On this record the relationship between this State, the *327defendant Warwick and this litigation has been sufficiently demonstrated to warrant retention of quasi in rem jurisdiction. While the funds in Warwick’s two attached bank accounts at French-American Banking Corporation, 120 Broadway, New York, N. Y., have no connection with Warwick’s agency contract, it does not necessarily follow that the bank accounts have no connection with the agreement. Indeed, it appears that one of the attached accounts (Account No. 100-1367) is the very account to which plaintiff was instructed by defendant Warwick to remit payment for the inspection services rendered by Warwick pursuant to its agency agreement with plaintiff. Plaintiff at the time of the attachment had not yet paid the amount charged by Warwick for these services ($2,326.50) into the designated account. Thus, although the account bears a relation to the litigation, the funds in the account at the time of the attachment do not. The relationship of the account to the litigation is thus not merely its fortuitous presence in New York, but the fact that it is the account designated by Warwick as the one to which plaintiff was to remit payment for Warwick’s performance under the agency agreement.
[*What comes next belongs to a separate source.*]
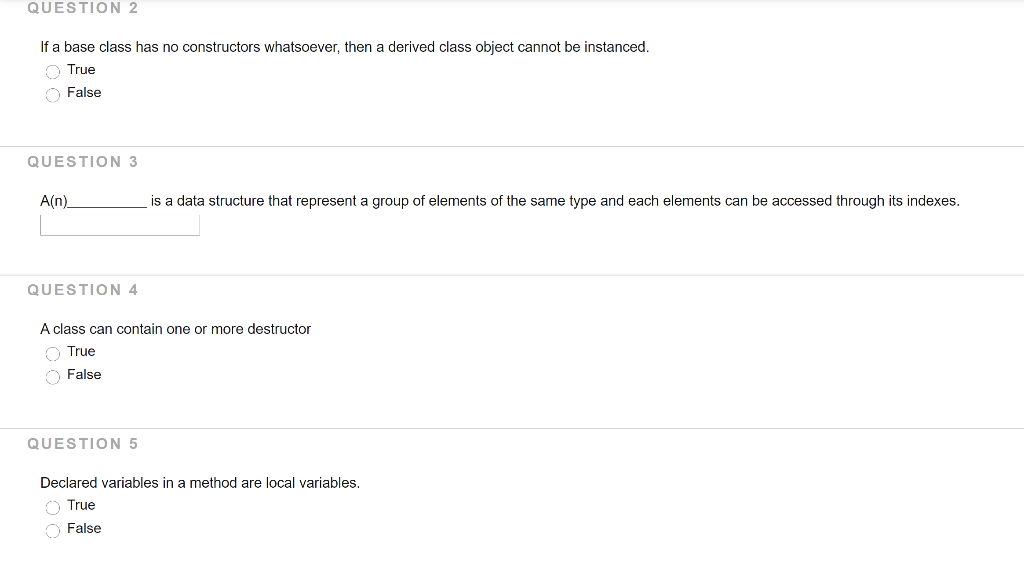
Task: Click the False label text under Question 4
Action: click(x=85, y=374)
In Shaffer v Heitner (supra), the mere fortuitous presence in the State of stock owned by a nonresident defendant, which stock was sequestered in the State in connection with a shareholder’s derivative action, was held not to provide the requisite contact to establish the jurisdiction of the State court. The nonresident defendant and the claim had no relation to the forum State. In our case not only does it appear that the attached account has some relation to the claim, albeit an indirect one, but that in any event there is a clear relationship between the nonresident defendant (Warwick), this State (the forum), and the litigation.
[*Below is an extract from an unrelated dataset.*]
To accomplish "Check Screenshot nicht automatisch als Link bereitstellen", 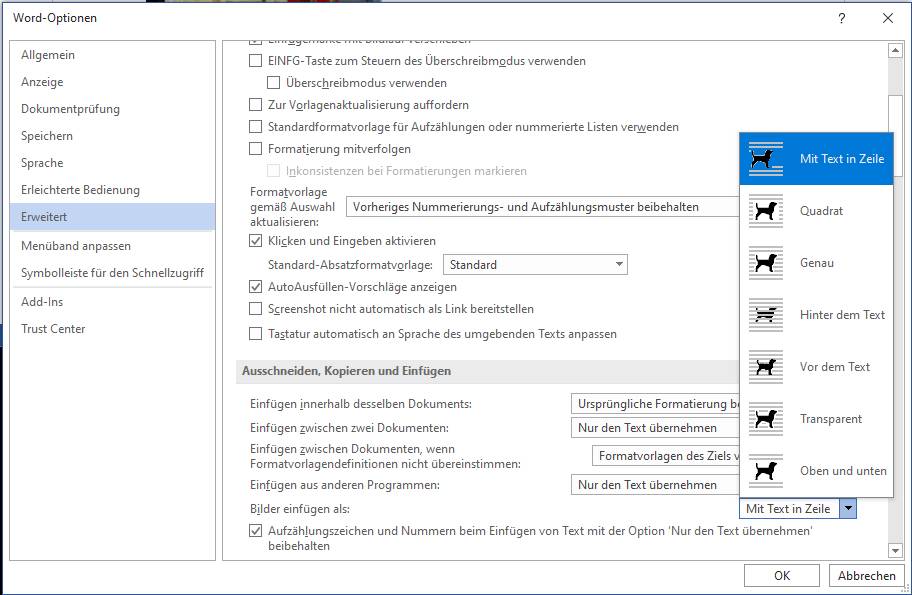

Patently, the circumstances presented by this record are such that it may objectively be concluded that defendant Warwick expected or should reasonably have expected its acts pursuant to the agency agreement to have consequences within this State (cf. Allen v Auto Specialties Mfg. Co., 45 AD2d 331; Markham v Gray, 393 F Supp 163). This case is distinct from Shaffer wherein the nonresident defendant simply had done nothing which might form a basis for his expecting to be hailed before the State court (Delaware).

Accordingly, the order of the Supreme Court, New York County (Kassal, J.), entered September 8, 1978, granting defendant Warwick’s motion to dismiss the complaint as *328against Warwick pursuant to CPLR 3211 (subd [a], pars 8, 9) on the ground of lack of jurisdiction over Warwick, should be reversed, on the law, and the motion denied, with costs and disbursements.

Murphy, P. J. and Birns, J., concur; Kupferman and Fein, JJ., concur in result only.

Orders Supreme Court, New York County, entered on September 8, 1978, reversed, on the law, and the motion denied. Appellant shall recover of respondent $75 costs and disbursements of this appeal.

. CPLR 3211 (subd [e]) provides in pertinent part that "[a]t any time before service of the responsive pleading is required, a party may move on one or more of the grounds set forth in subdivision (a), and no more than one such motion shall be permitted.”

. In paragraph 2 of the complaint it is alleged that defendant Warwick, a Korean corporation, is "subject to the jurisdiction of this Court to the extent of the assets of said [defendant] which may be located within the jurisdiction.”